Airway Management Mental Checklist

A good mental checklist should be:

  • Easy to remember
    Allows it to be used as a ‘challenge-confirm’ checklist - i.e. the steps can be performed by multiple providers simultaneously and then the checklist is used to verify tasks have been completed
  • Appropriate to be used by a single provider as a ‘call-do-response’ checklist when working with an unfamiliar team

The SPEEDBOMB checklist:

There are many different checklists - I like this one.

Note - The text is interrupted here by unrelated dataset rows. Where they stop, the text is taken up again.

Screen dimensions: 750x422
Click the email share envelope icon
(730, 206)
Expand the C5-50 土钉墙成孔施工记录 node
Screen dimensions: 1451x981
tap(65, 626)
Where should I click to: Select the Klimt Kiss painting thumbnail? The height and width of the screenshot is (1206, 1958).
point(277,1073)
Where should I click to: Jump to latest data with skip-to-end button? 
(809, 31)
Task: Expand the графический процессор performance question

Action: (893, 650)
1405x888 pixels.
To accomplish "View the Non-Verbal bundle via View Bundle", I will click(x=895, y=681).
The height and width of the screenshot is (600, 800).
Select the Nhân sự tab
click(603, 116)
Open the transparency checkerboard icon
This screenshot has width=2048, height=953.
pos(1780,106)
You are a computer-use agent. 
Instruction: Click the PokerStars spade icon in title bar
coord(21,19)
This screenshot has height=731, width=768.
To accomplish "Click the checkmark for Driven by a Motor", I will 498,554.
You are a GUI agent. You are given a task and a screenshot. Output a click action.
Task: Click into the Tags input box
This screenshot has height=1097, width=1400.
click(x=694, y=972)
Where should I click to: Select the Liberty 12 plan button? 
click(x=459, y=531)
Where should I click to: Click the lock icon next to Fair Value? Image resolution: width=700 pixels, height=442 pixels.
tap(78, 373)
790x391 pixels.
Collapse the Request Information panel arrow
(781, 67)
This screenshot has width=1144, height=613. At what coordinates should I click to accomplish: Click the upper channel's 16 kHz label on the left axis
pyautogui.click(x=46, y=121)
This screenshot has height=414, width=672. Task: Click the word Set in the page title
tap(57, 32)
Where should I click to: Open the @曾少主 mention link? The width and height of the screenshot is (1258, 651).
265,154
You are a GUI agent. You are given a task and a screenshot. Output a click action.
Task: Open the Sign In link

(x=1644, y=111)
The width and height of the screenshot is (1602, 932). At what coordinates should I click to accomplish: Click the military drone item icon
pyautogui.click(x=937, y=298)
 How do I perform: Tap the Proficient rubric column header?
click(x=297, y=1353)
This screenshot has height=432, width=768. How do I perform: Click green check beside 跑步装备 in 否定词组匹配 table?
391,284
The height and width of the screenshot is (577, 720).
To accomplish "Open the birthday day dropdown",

I routinely perform it during the pause that is provided during pre-oxygenation.

  • Suction
    • Available
    • Consider gastric drainage if NGT is in situ
  • Position
    In optimal position for this particular technique.
    • Ear-to-sternal notch
  • End-tidal CO2
    Available and working.
  • Equipment
    The kit needed for the chosen techniques.
    • BVM
      With mask and PEEP valve.
    • Airway adjuncts
      NPA and OPA available.
    • Laryngoscope
      • Two working laryngoscopes
      • Lubricated
        Critically ill patients often have high sympathetic tone and a dry oropharynx, making advancement of an unlubricated blade down the tongue difficult.
      • Appropriate sized blades
    • LMA
      Lubed and inflated as desired.
    • ETT
      • Of appropriate size
      • Lubricated
      • At least two, including a smaller one
      • If concerned about upper airway pathology/burns, have a size 6 available
    • Adjuncts to ETT
      • Bougie
        Must always be available.
      • Stylet
      • Syringe
        For cuff inflation.
  • Drugs
    Including desired dose.
    • Induction agents
    • Muscle relaxant
      If concerned, always use adequate doses of a rapid-onset NMBD.
    • Opioid
    • Vasopressors
  • Backup plan
    Double check the availability of backup equipment, including FONA equipment.
  • Oxygen
    • Supply present and connected
      Ensure that the oxygen tubing attached to the flowmeter is also attached to the patient.
    • Adequate pre-oxygenation/denitrogenation period
    • Use of PEEP for lung recruitment prior to induction
  • Monitoring
    • ECG
    • SpO2
    • BP
  • Briefing
    • Allocate roles
    • Detail airway plan A, B, etc
    • Declare at what points the airway management strategy will change
      e.g. “If the SpO2 falls to less than 93%, I will cease intubation attempts and return to BVM. If unable to mask ventilate, I will place an LMA.”

References

  1. Nickson, C. The challenge of the critically ill airway. 2018. CIA Course Notes.
  2. Mommers L, Keogh S. SPEEDBOMB: a simple and rapid checklist for Prehospital Rapid Sequence Induction. Emerg Med Australas. 2015 Apr;27(2):165-8.
  3. Chrimes, N. Fritz, P. The Votex Approach: Management of the Unanticipated Difficult Airway. Smashwords. 2013.
  4. Levitan, R. The Airway Cam Guide to Intubation and Practical Emergency Airway Management. 1st Ed. 2004.